- _About this exercise_
Print nothing except the lines of the listing below from the line with "Task: Click the Actual Size button" to the line with "Switch to the", each exactly as written, both ends included.

- _Data for the task_
++++++
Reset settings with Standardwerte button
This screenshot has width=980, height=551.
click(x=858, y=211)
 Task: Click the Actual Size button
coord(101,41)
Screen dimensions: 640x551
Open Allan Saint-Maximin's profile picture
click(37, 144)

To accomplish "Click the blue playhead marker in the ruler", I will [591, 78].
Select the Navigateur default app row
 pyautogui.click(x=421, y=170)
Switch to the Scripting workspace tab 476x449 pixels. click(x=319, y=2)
++++++
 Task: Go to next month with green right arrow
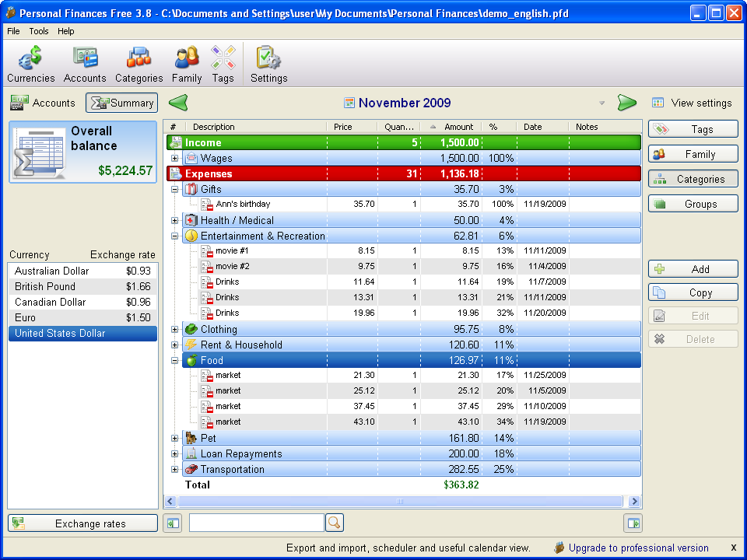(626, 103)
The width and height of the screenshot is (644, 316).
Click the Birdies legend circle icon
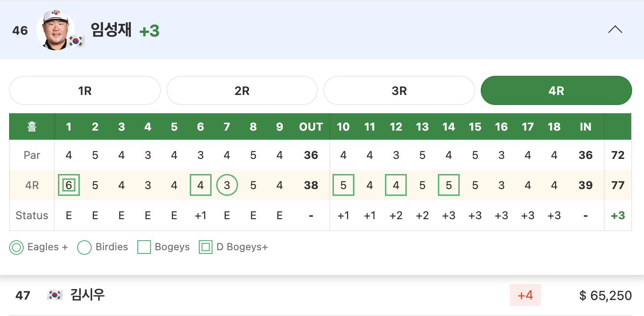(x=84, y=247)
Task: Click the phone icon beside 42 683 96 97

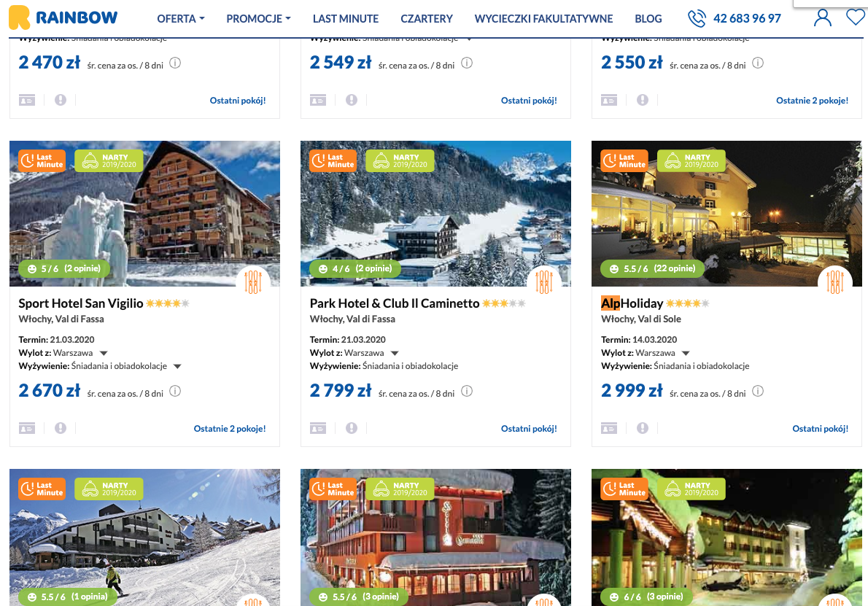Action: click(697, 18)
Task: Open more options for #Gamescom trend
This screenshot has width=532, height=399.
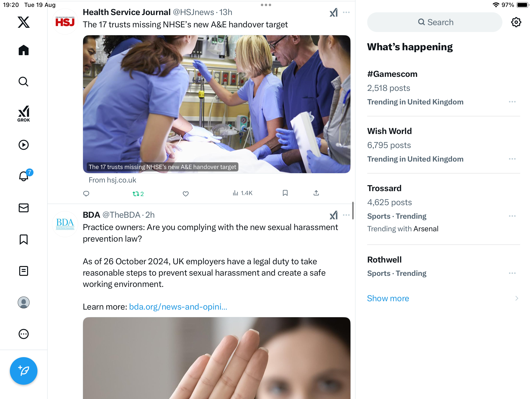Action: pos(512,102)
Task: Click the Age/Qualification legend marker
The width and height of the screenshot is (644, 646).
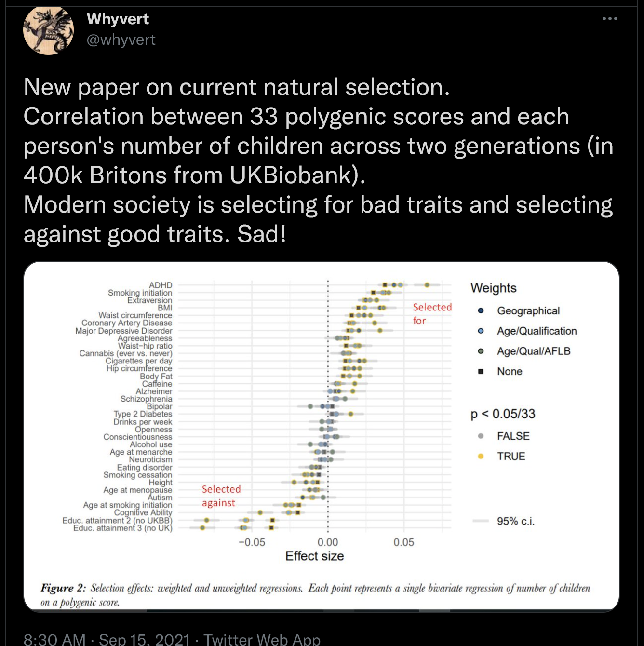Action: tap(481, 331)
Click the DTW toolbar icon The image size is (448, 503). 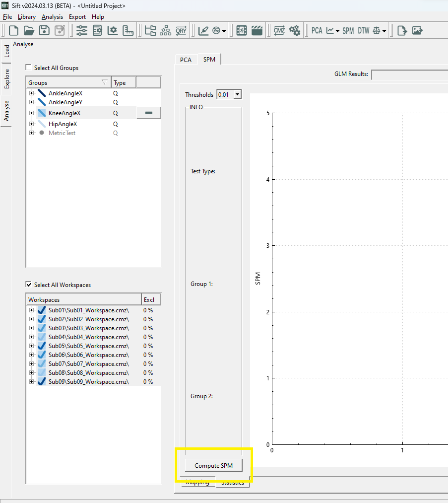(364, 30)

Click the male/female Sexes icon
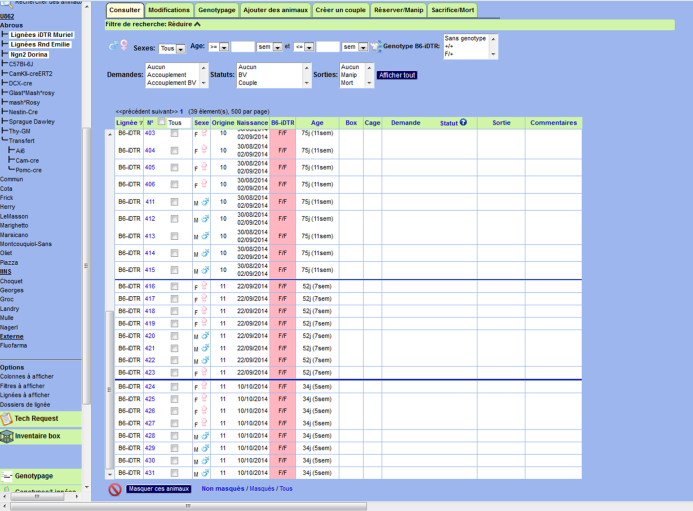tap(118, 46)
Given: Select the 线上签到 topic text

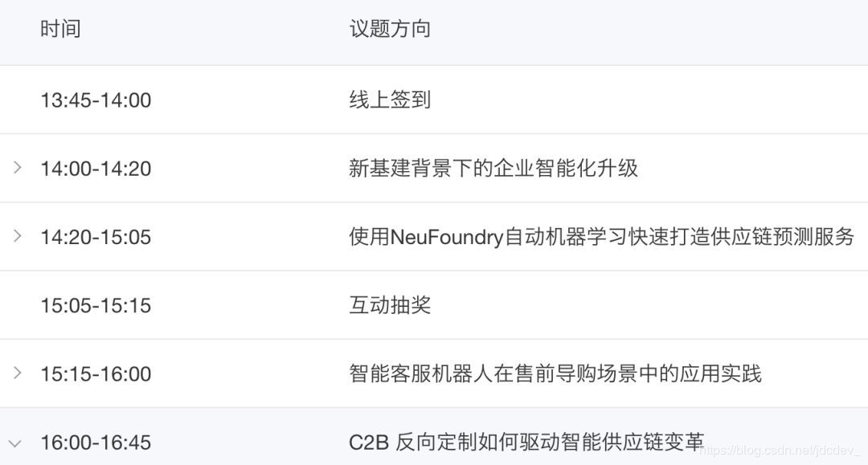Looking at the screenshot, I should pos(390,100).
++++++
- _Exercise result_
 Task: Click the Actual Size button
coord(101,41)
Screen dimensions: 640x551
Open Allan Saint-Maximin's profile picture
click(37, 144)

To accomplish "Click the blue playhead marker in the ruler", I will [591, 78].
Select the Navigateur default app row
 pyautogui.click(x=421, y=170)
Switch to the Scripting workspace tab 476x449 pixels. click(x=319, y=2)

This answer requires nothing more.